A sophomore at Ohio’s Kent State University pleaded not guilty Monday to charges that he threatened the school’s president, allegedly saying in a posting to the microblog service Twitter that “I’m shooting up your school ASAP.”
William Koberna’s alleged threat on July 25 came just days after a graduate student methodically shot and killed a dozen people at a Colorado movie theater, stunning the nation and rekindling the fiery debate over gun control in the US.
It was unclear what sparked Mr. Koberna's threat but it highlighted the complexities related to the First Amendment and its expression through in the exploding social media universe of Twitter, Facebook, Tumblr, and other sites.
Police arrested Koberna, 19, at his parents’ suburban Cleveland home on Sunday after university contacted police about his profanity-laced Twitter postings directed at university President Lester Lefton and the phrase “I’m shooting up your school ASAP.”
At his arraignment Monday in Portage County Municipal Court in Ravenna, Ohio, Koberna, a computer science major, pleaded not guilty to inducing panic, which is a felony, and aggravated menacing, which is a misdemeanor, according to newsnet5.com. During the hearing, he told Judge Mark Frankhauser he has “no prior criminal record — not even a speeding ticket.”
No weapons were found at his parents’ house. Bail was set at $50,000 and he was ordered to stay off campus and have no contact with Mr. Lefton.
The university says he also faces hearings that could results in a suspension or dismissal.
The incident again highlights the power and pitfalls of social media where users can be quick to post a comment or blast out an email that can ricochet around the Internet in seconds. When it comes to rules determining unprotected speech, social media is no different than any other technology — from a newspaper article to a postal letter, says Chris Hansen, a staff attorney with the American Civil Liberties Union in New York City.
“First Amendment rules don’t change depending on the medium,” Mr. Hansen says. “The question is ‘what is the speech’, not ‘what is the medium for which the speech is conveyed.’”
For prosecutors to show that Koberna’s Twitter post was not protected by the First Amendment, they need to prove that the threat met the decades-old "clear and imminent" threshold – that it was credible and not hyperbole, and also that the university perceived the campus was in danger.
The burden of proof on both ends of the threat is intended to not just to prevent a potential violent act from happening, but also to stop fear from spreading, says Michael Dorf, a law professor at Cornell University in Ithaca, N.Y. That’s even if the Twitter post was intended as a joke or was simply impassioned rhetoric gone awry.
“The law has long said that context matters,” Mr.

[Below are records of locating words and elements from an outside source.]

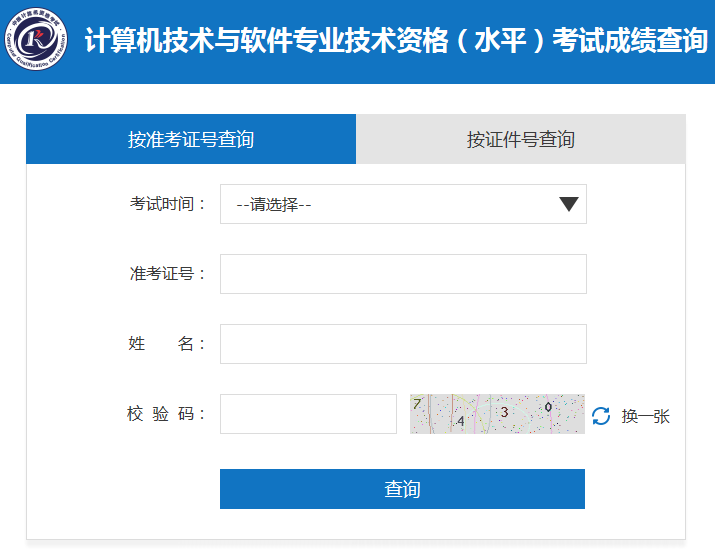Click the blue 查询 button
Viewport: 715px width, 557px height.
tap(402, 489)
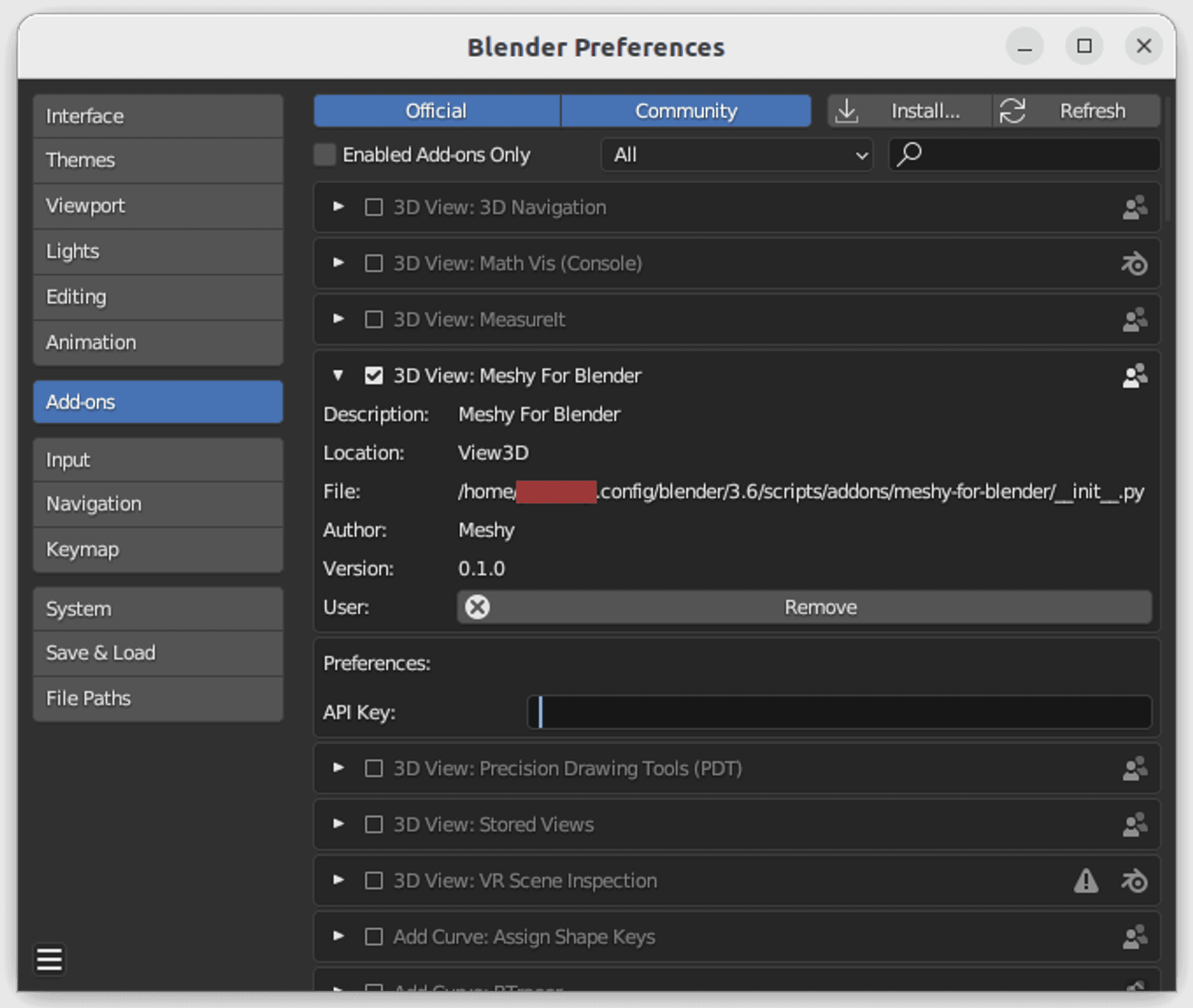The width and height of the screenshot is (1193, 1008).
Task: Click into the API Key text field
Action: coord(839,712)
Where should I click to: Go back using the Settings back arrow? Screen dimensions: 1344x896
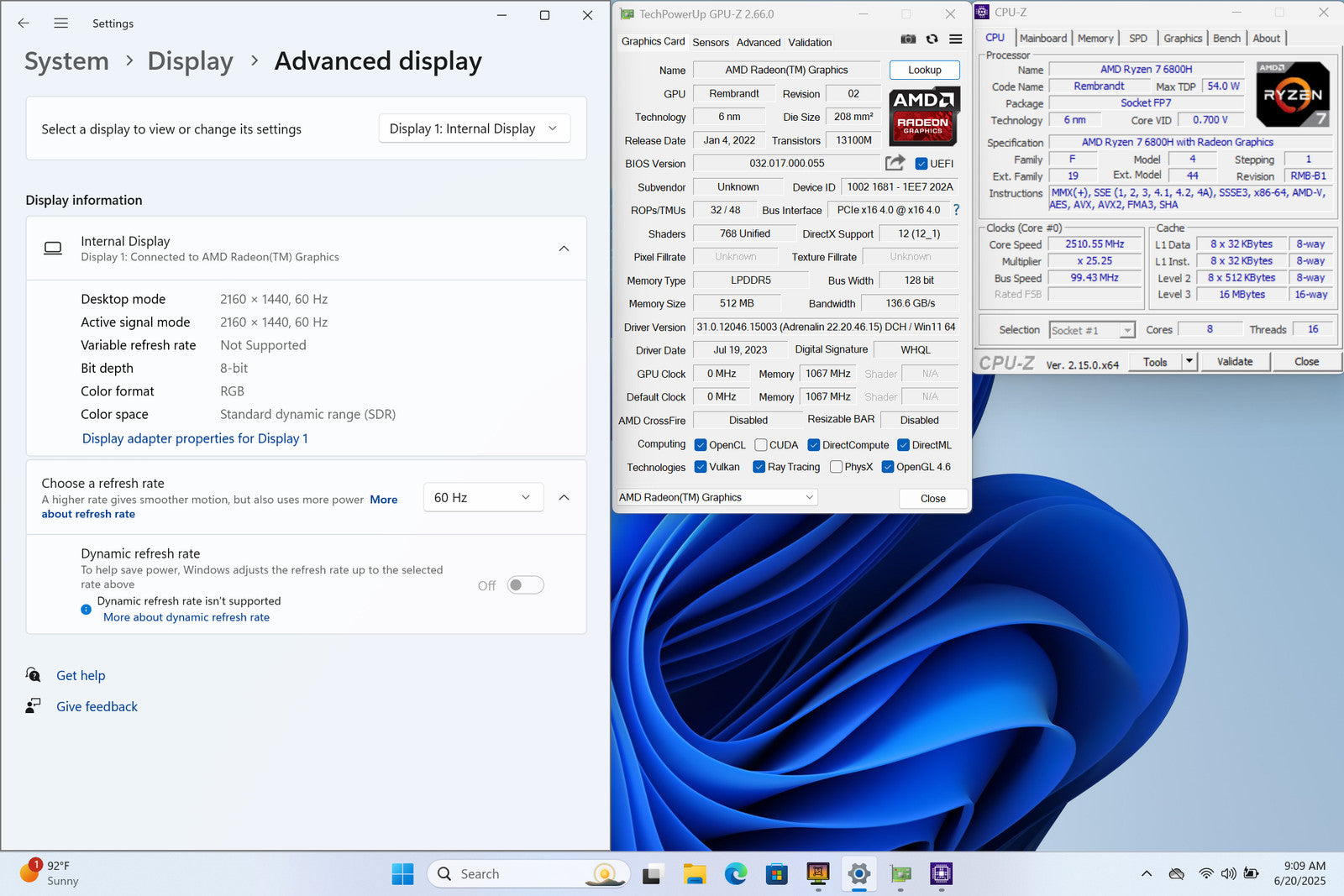(x=24, y=24)
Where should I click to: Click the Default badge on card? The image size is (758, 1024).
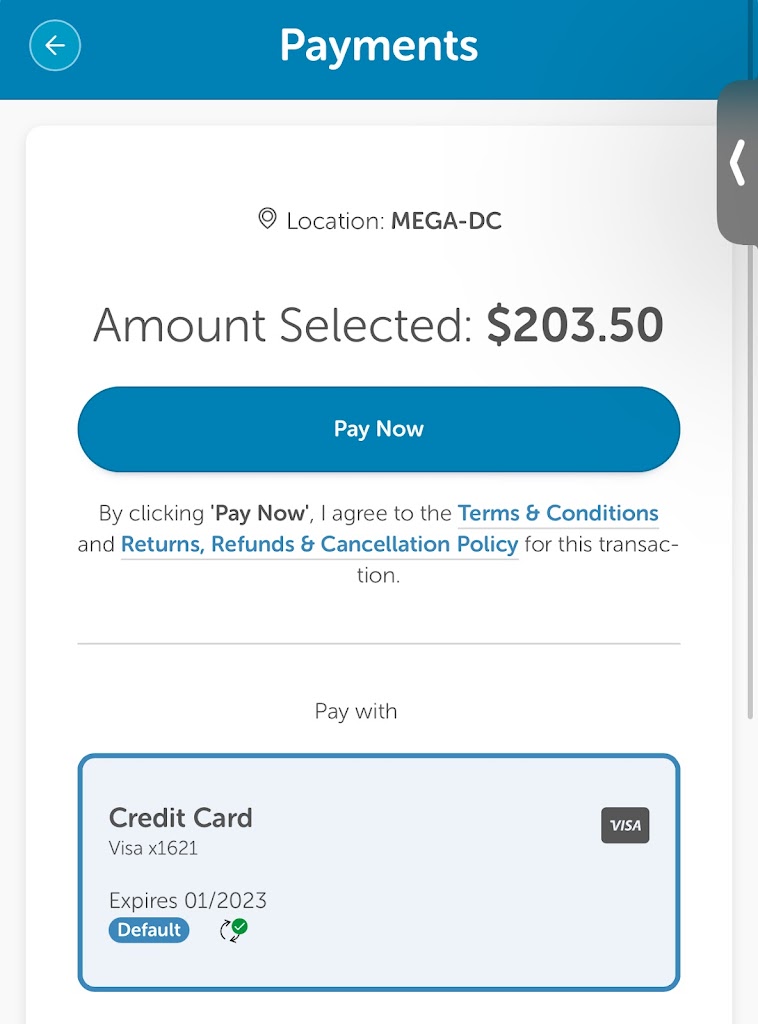pos(149,930)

Dorf says. Because social media makes even the most innocuous comment public, colorful language that otherwise might not be taken seriously can be elevated to the status of a threat.
The “unsettled question” regarding how to legislate First Amendment rights and social media is in the generational divide among its users. Younger users, for example, tend to be less guarded about what they post online because they consider it “just an extension of the physical world,” Dorf says. Older users tend to be more aware of the implications of their online behavior and therefore are less prone to post comments that may be perceived as a threat.
Incidents like the one at Kent State typically result in attempts to clamp down on technology due to protect unwarranted threats, Hansen says. “Whenever there is a new medium of communication, there are people who push to change the rules,” he says.
What is more likely to weigh into Koberna’s fate is the July 20 mass killing in Aurora, Colo. that is raising awareness about violence prevention and at-risk youth. The rampage killed 12 people and wounded 58 others.
“Judges live in the same society as the rest of us, so when there is a mass killing perpetrated by a relatively young person, that brings home to judges that these things need to be taken very seriously,” Dorf says. “For every mass killing, you’ll find dozens of incidents of kids being suspended or expelled from school for comments or behavior that were probably fairly innocuous.”